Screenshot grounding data
━━━━━━

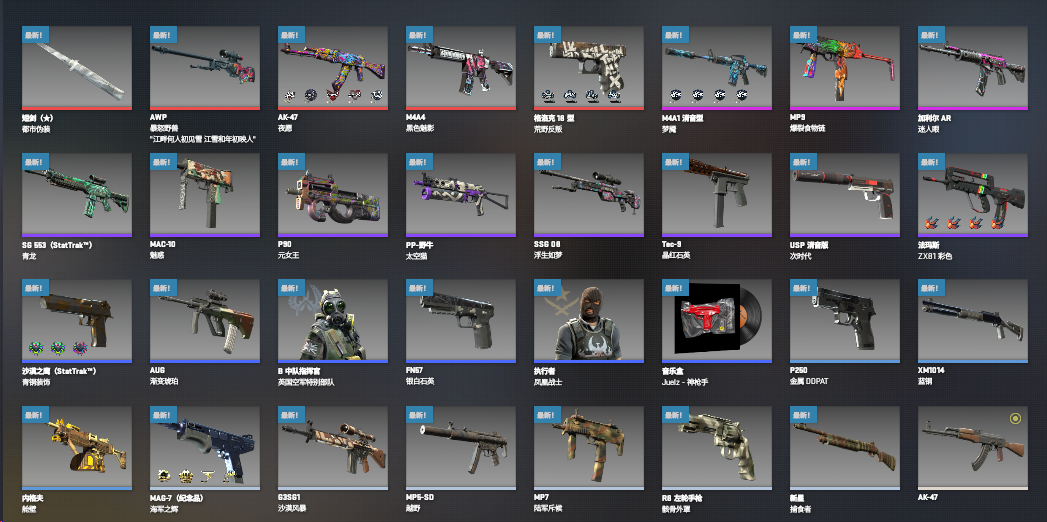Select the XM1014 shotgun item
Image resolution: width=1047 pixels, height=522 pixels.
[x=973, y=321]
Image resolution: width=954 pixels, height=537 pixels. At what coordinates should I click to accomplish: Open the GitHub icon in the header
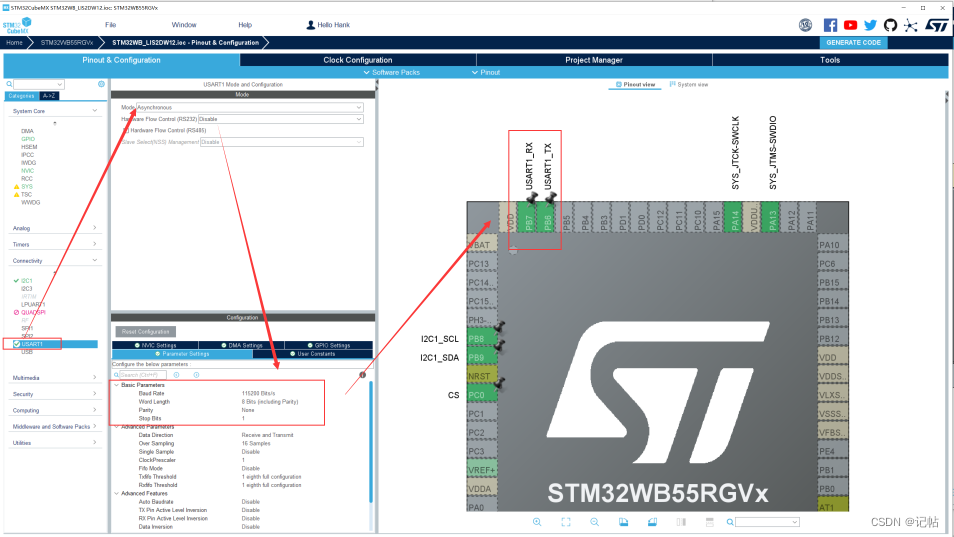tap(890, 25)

━━━━━━

(EXERCISE PROMPT):
Your reply should hold only the lines running from the one with "Image resolution: width=954" to the end of the data above, set down exactly, pictures omitted.

(EXERCISE OUTPUT):
Image resolution: width=954 pixels, height=537 pixels. At what coordinates should I click to accomplish: Open the GitHub icon in the header
tap(890, 25)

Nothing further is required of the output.